* Goal of the exercise
Reproduce, word for word, the stretch from "In the last one" through "have been made." in the excerpt on reviewing Pakistan's school textbooks below.

The National Curriculum Wing of the Ministry of Education formed a committee to review the report. The majority of the committee members approved the report’s recommendations with few changes. But the ministry announced that the report had not been approved.
A portion of the media was also negative about report, but a large number of people, including educational circles and concerned citizens, expressed their concern over the revelations made in the report.
In the last one year, some parliamentarians and sections of the national and international media want to know if the hate material, prejudice and historical falsehood in the textbooks – documented in the report – have been taken out or not.
New Research Project
On the other hand, after the arrival of the new education minister, there has been visible seriousness in correcting the textbooks’ content. There have been number of encouraging government measures in this direction. For quite sometime, the president and the new education minister have been hinting at making the textbooks content balanced, positive and religiously tolerant. Keeping in view these developments, the SDPI thought it fit to have a review of the four subjects – Pakistan/Social Studies, Civics, Urdu and English – to see what changes have been made.
The old team at SDPI again shouldered the responsibility. The first phase was to collect the textbooks that have been published in 2005, to compare the changes made in the textbooks published in 2002-03. The keenness to update our own work was natural, especially when the government also seemed serious in bringing changes in the textbooks.
The Ministry of Education has a Curriculum Wing, under which a National Review Committee works. The committee approves the textbooks of the four provinces. No provincial textbook board can publish any textbook without the approval of the review committee. Therefore, every province prepares separate books for every subject, but they are written in the light of the Ministry of Education’s instructions and they cannot be published without the approval of the National Review Committee.
The basis of our research are the textbooks of the four provinces. Their study will explain the changes made in the last three years. But we are not only relying on the textbooks. We are trying to contact and solicit views of the subject specialists of the four textbook boards, current and former heads of these boards, experts of textbooks, primary and intermediate teachers, parents and education experts. We visited the provincial textbook boards’ offices, and acquired new and old textbooks.

* Data extract
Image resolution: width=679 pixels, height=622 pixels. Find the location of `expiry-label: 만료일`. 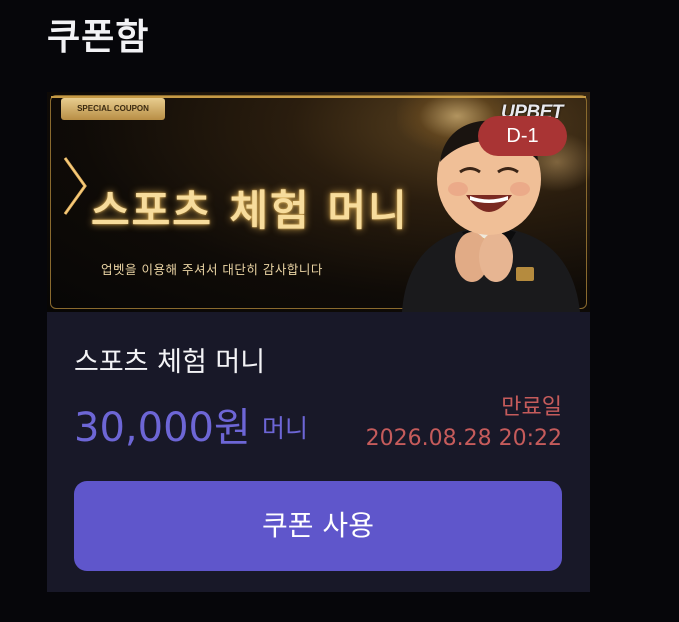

* Output of the exercise
In the last one year, some parliamentarians and sections of the national and international media want to know if the hate material, prejudice and historical falsehood in the textbooks – documented in the report – have been taken out or not.
New Research Project
On the other hand, after the arrival of the new education minister, there has been visible seriousness in correcting the textbooks’ content. There have been number of encouraging government measures in this direction. For quite sometime, the president and the new education minister have been hinting at making the textbooks content balanced, positive and religiously tolerant. Keeping in view these developments, the SDPI thought it fit to have a review of the four subjects – Pakistan/Social Studies, Civics, Urdu and English – to see what changes have been made.